Abstract

Fixed Drug Eruptions (FDE) represent a distinctive type of adverse drug reaction, typically characterized by recurring, sharply demarcated skin lesions occurring at identical sites with each administration of the causative drug. A less frequent, albeit significant manifestation of FDE, is balanoposthitis, an inflammatory condition affecting the glans penis and prepuce. This rare case report explores the clinical presentation, diagnosis, and therapeutic management of FDE-induced balanoposthitis in a 34-year-old male patient who developed this condition following azithromycin administration to treat a pulmonary infection. The patient's distinctive symptoms, coupled with a medical history of similar antibiotic-induced reactions, pointed strongly towards an FDE diagnosis. Management entailed immediate discontinuation of the offending drug and initiation of symptomatic treatment, culminating in a positive therapeutic outcome.
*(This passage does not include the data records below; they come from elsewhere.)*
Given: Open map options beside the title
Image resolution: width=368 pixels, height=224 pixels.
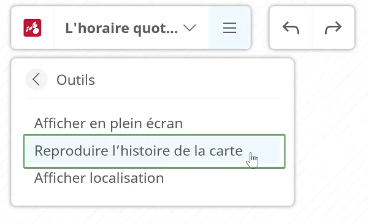Looking at the screenshot, I should pos(190,28).
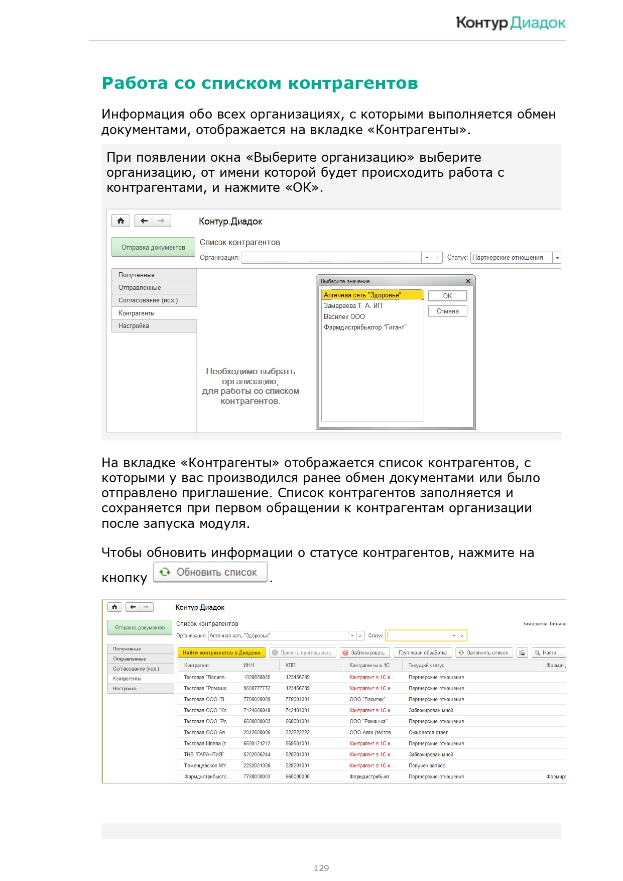Click the small icon button left of Найти
The image size is (623, 881).
(522, 652)
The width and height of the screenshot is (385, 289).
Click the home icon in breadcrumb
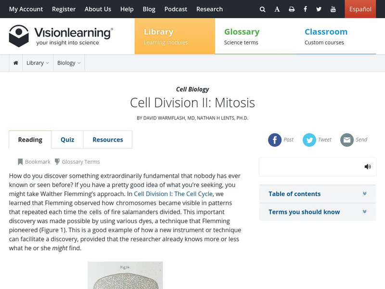coord(16,63)
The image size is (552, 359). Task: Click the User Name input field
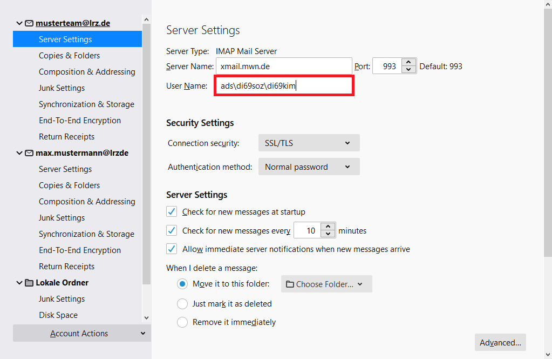[x=283, y=86]
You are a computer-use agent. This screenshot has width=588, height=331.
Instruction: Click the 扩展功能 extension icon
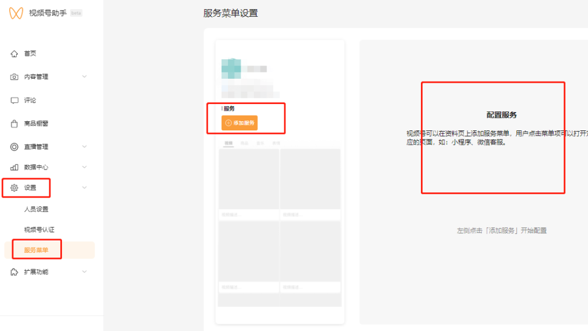click(14, 272)
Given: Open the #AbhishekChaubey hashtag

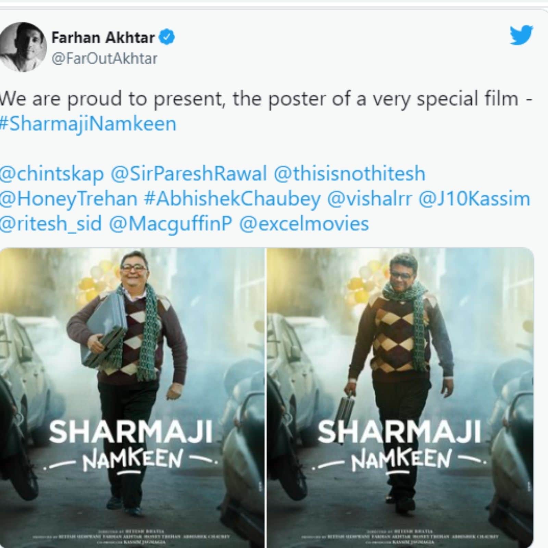Looking at the screenshot, I should pyautogui.click(x=233, y=199).
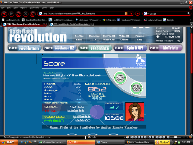Viewport: 193px width, 145px height.
Task: Click the Forward navigation arrow
Action: (11, 14)
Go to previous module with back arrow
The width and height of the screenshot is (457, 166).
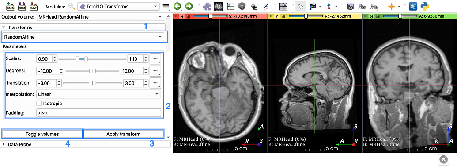pyautogui.click(x=177, y=6)
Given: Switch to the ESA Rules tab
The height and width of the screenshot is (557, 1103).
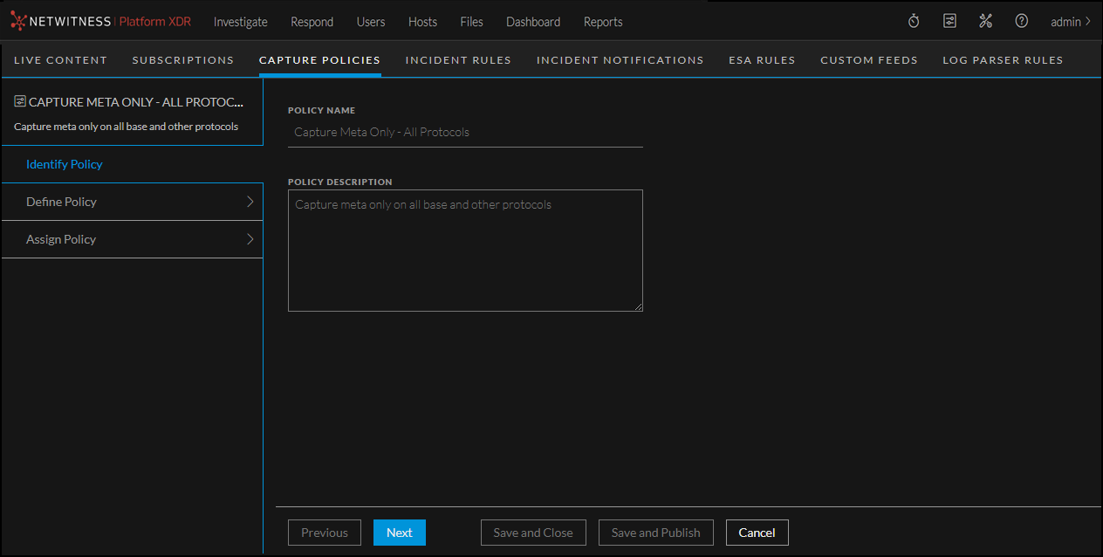Looking at the screenshot, I should pyautogui.click(x=762, y=60).
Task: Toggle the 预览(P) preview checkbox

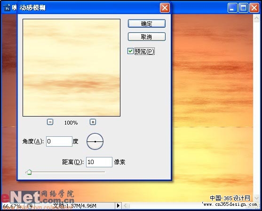Action: (130, 51)
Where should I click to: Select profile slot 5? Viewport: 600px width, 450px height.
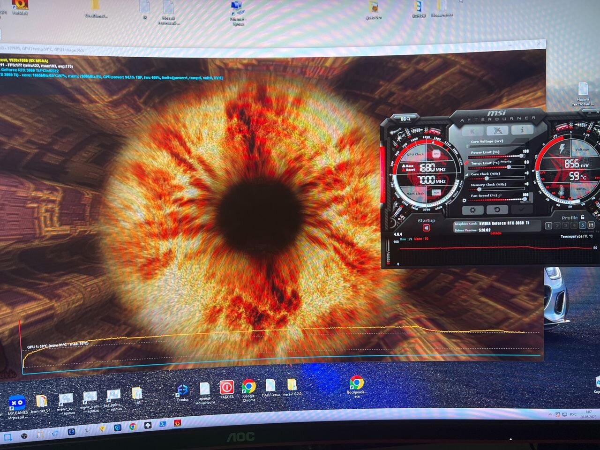click(x=582, y=225)
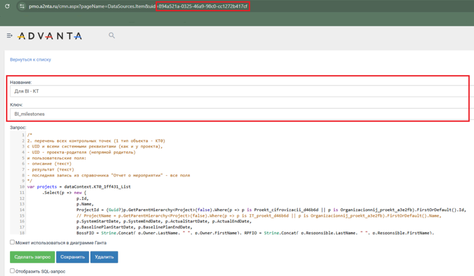Go back via Вернуться к списку link
The height and width of the screenshot is (276, 474).
tap(30, 60)
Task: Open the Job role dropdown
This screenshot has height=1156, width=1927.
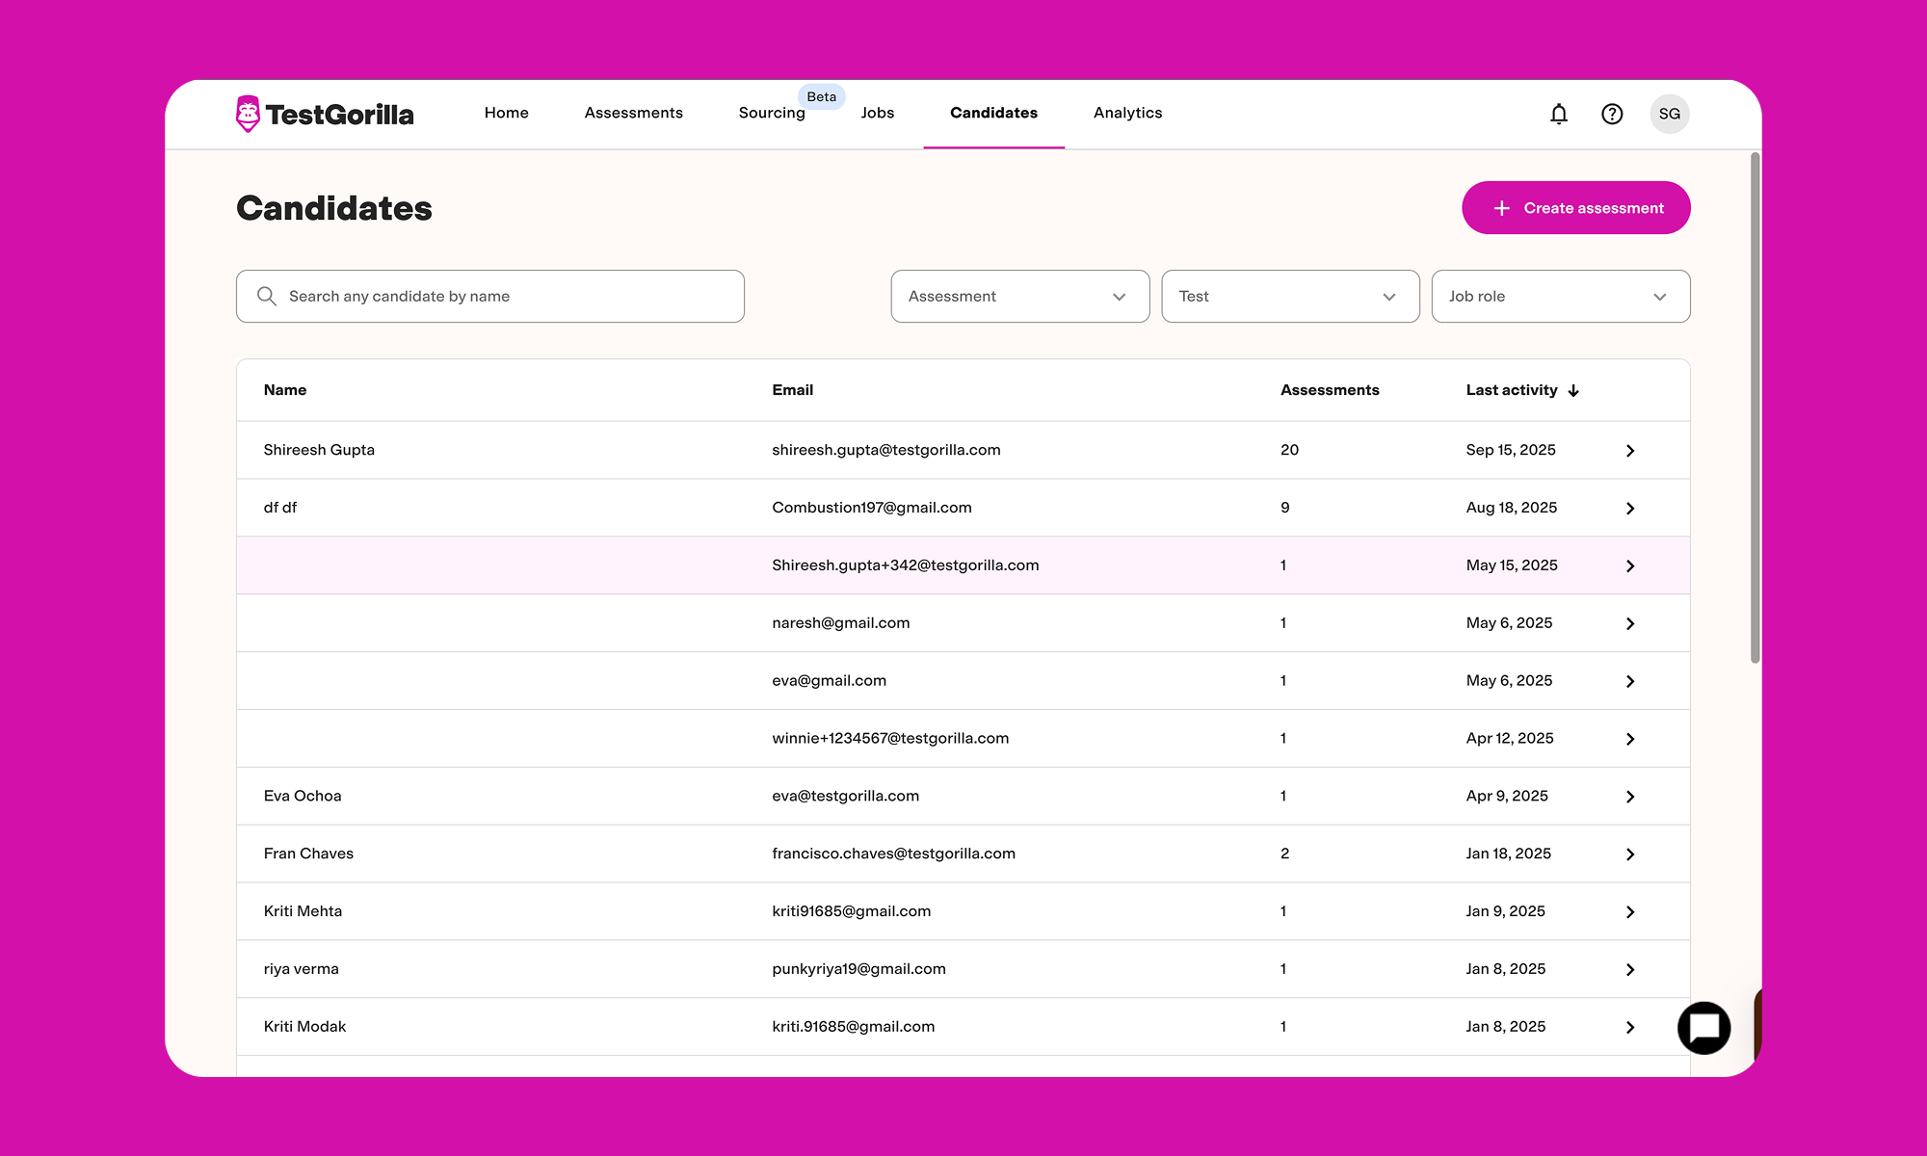Action: tap(1561, 297)

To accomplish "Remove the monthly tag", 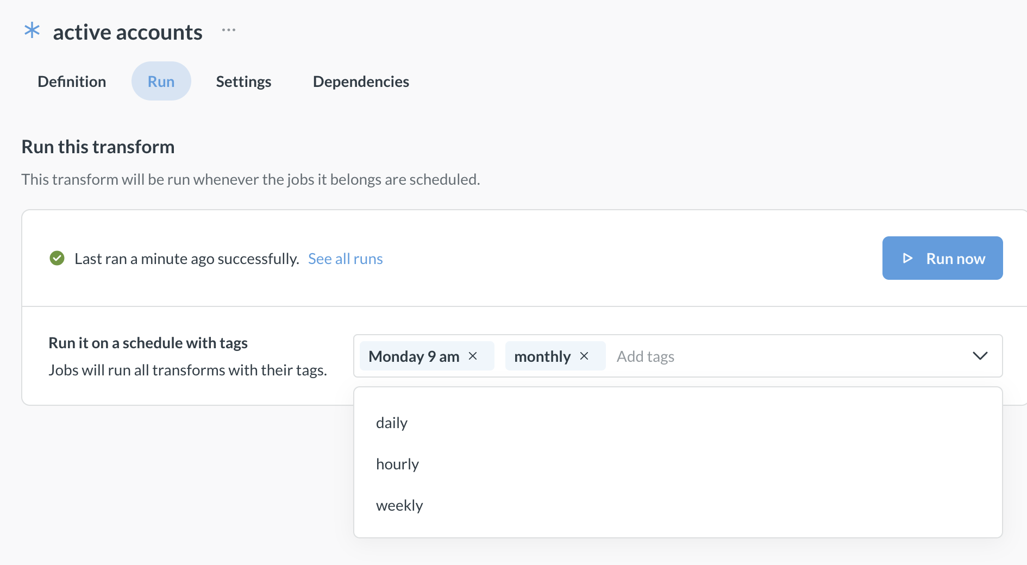I will pos(584,356).
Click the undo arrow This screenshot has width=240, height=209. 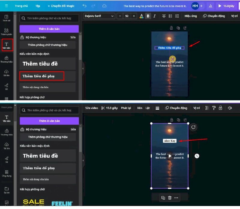84,6
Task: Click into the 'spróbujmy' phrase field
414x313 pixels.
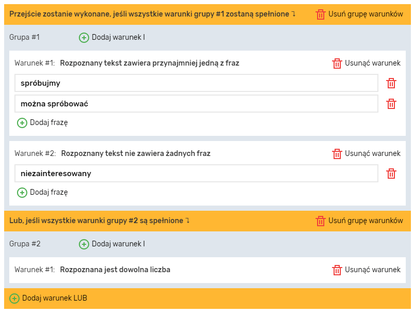Action: pyautogui.click(x=196, y=83)
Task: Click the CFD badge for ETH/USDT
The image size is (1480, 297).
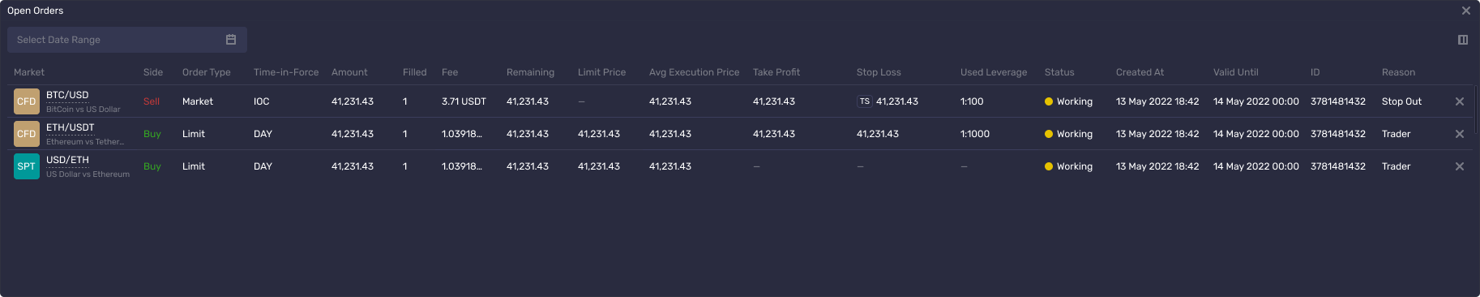Action: click(x=27, y=134)

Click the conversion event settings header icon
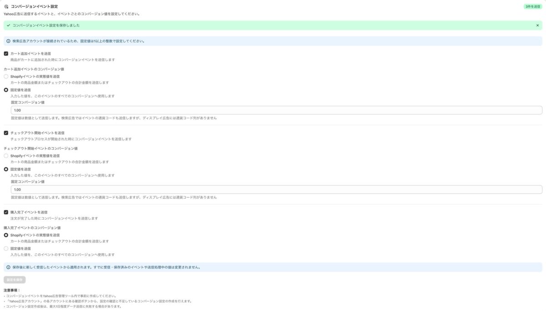(6, 6)
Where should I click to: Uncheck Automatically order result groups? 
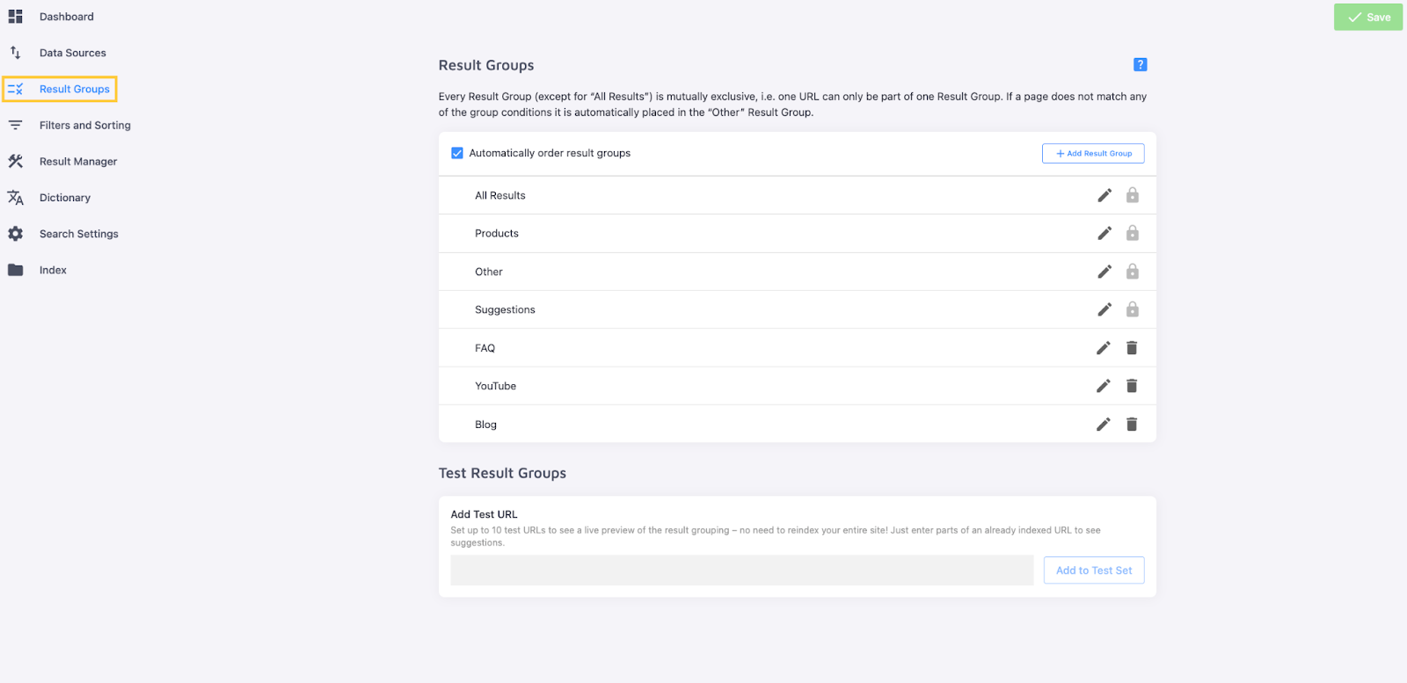[457, 153]

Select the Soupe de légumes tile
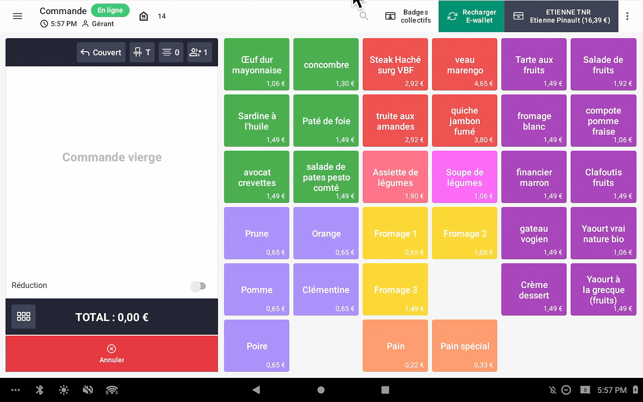coord(465,177)
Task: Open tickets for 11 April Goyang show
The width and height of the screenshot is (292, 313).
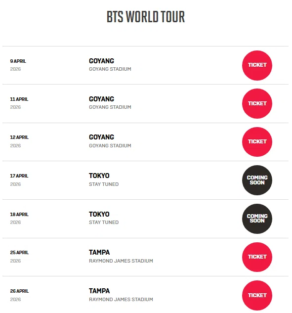Action: (x=257, y=103)
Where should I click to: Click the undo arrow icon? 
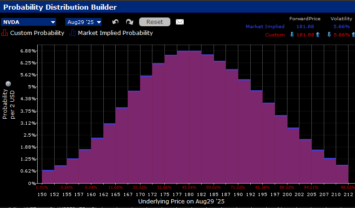tap(115, 22)
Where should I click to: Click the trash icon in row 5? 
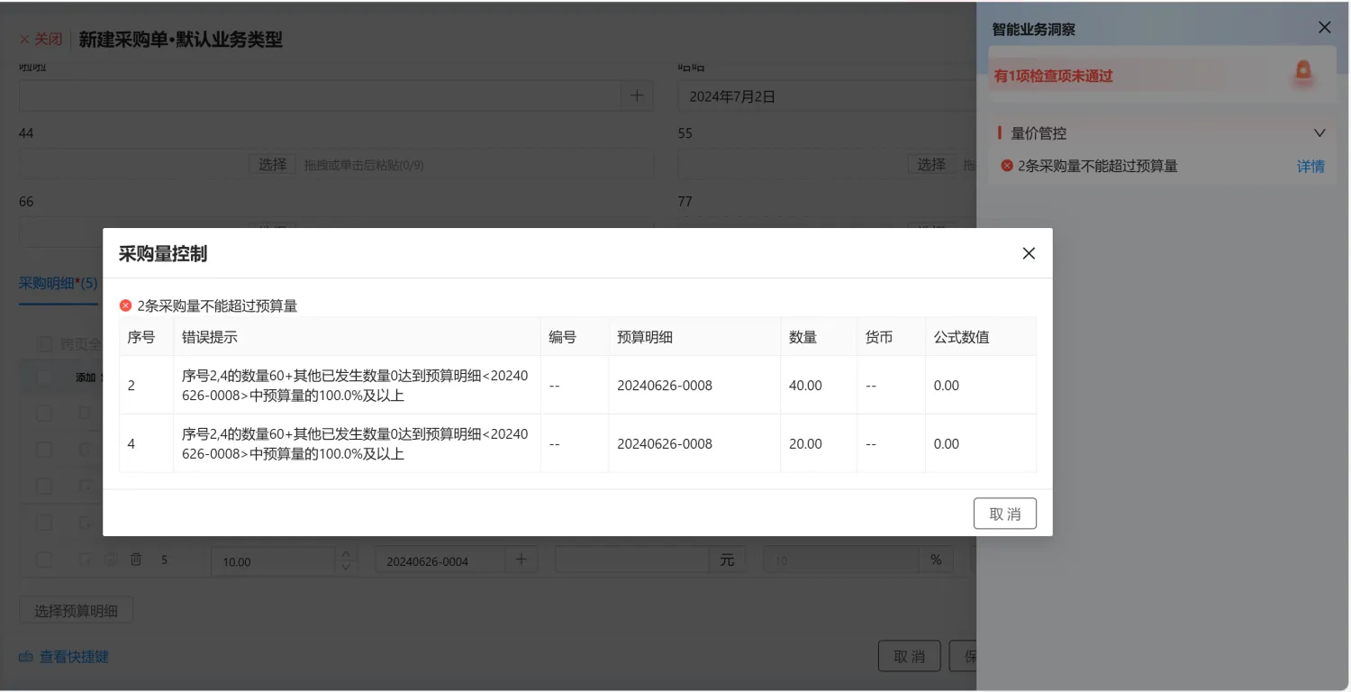pyautogui.click(x=136, y=560)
This case illuminates the potential of commonly prescribed medications, such as antibiotics, to incite balanoposthitis via FDE. It underscores the critical need for healthcare professionals to include FDE in their differential diagnosis for balanoposthitis, especially when patient exposure to high-risk medications is evident. Furthermore, the report emphasizes the pressing requirement for additional research to elucidate the pathogenesis of FDE-induced balanoposthitis and to devise effective therapeutic and preventive measures.